[Data shown]

※ ※ ※

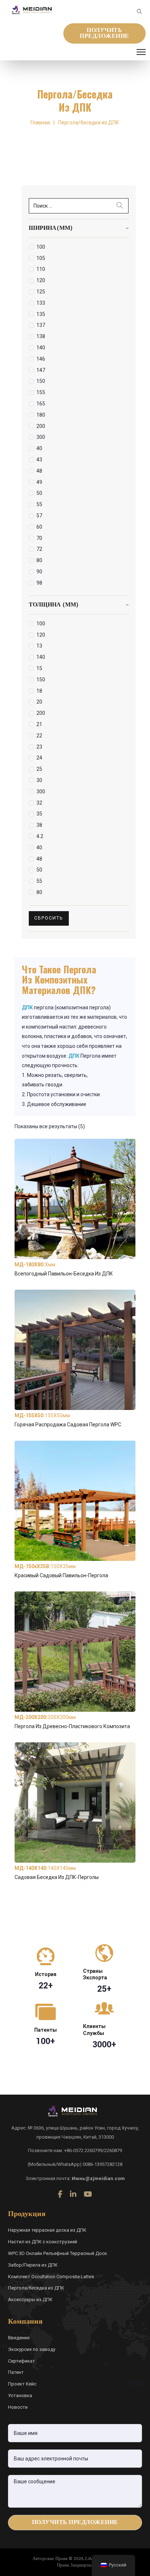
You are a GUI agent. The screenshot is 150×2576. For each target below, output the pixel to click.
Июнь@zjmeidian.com (98, 2178)
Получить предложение (104, 33)
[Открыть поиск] (139, 11)
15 (39, 668)
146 (40, 359)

※ ※ ※

[Required work]
Your answer must be the lines from the one with "Июнь@zjmeidian.com (98, 2178)" through the last line of the data, repeated exactly and with nothing else.

[Task output]
Июнь@zjmeidian.com (98, 2178)
Получить предложение (104, 33)
[Открыть поиск] (139, 11)
15 (39, 668)
146 (40, 359)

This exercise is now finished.